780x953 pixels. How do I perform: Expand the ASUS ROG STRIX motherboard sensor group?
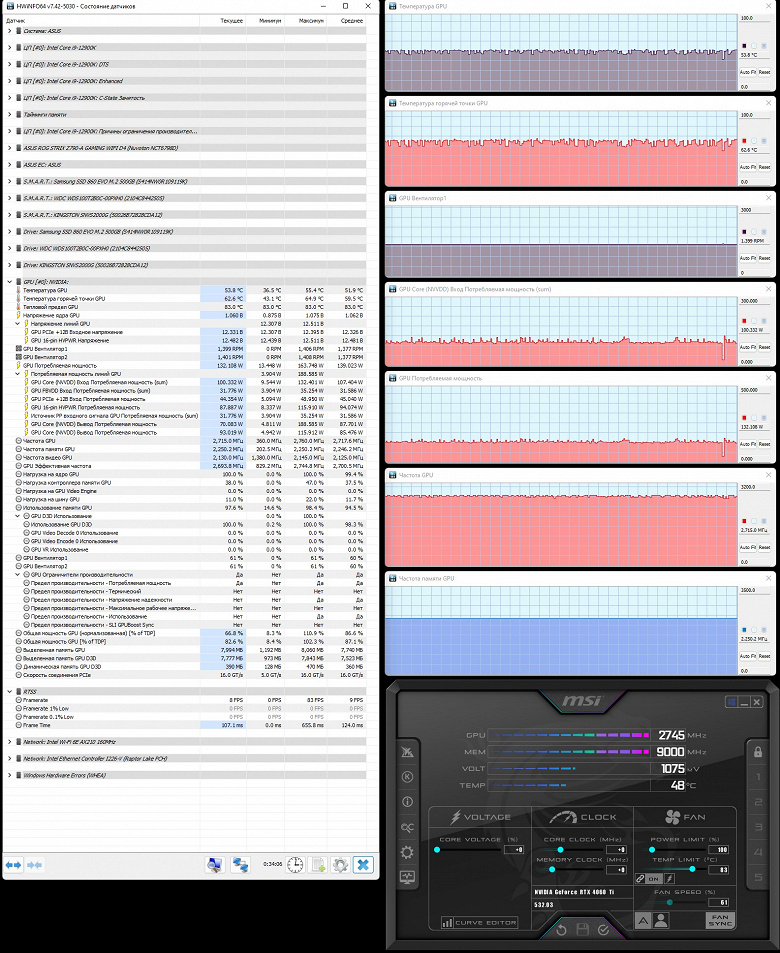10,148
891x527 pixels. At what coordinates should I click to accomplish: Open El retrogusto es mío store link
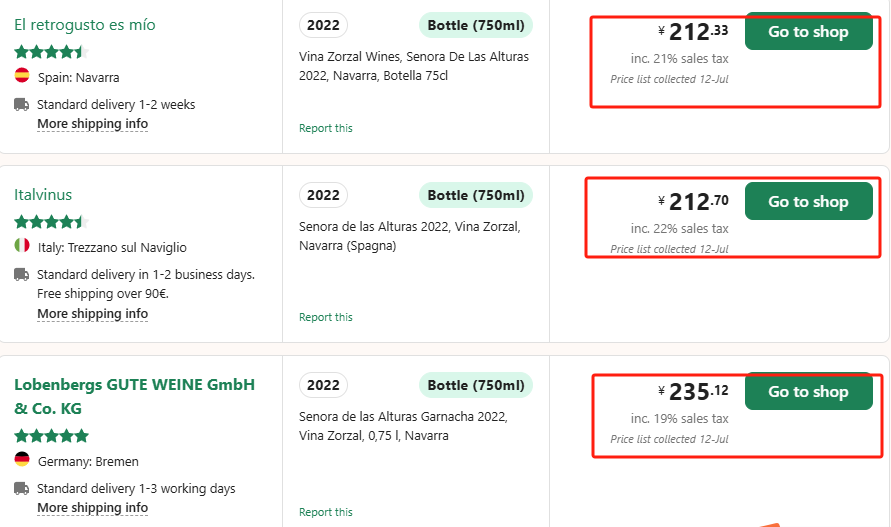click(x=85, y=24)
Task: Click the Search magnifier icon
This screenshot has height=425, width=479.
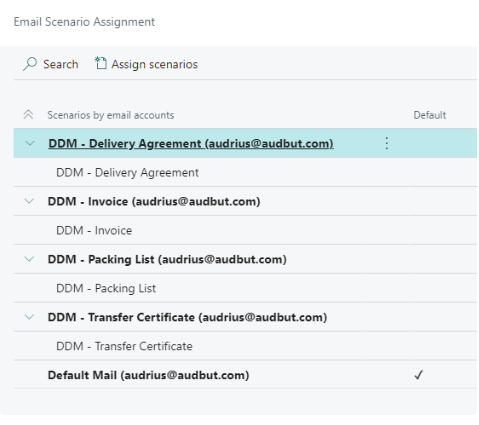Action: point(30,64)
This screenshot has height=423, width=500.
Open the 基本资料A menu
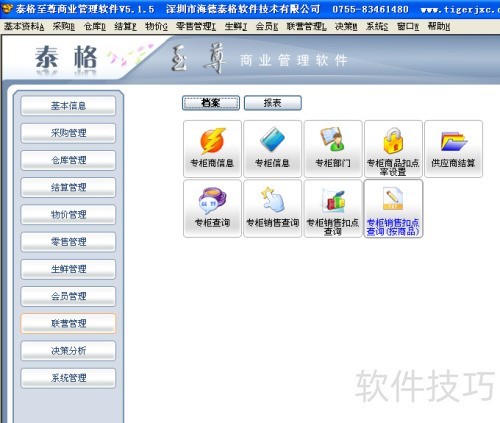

EXERCISE: Going from the line that holds "This screenshot has height=423, width=500." to the end of the listing above, copy each line exactly and nothing more, leaving pictures aside.

OUTPUT OF THE EXERCISE:
This screenshot has height=423, width=500.
Open the 基本资料A menu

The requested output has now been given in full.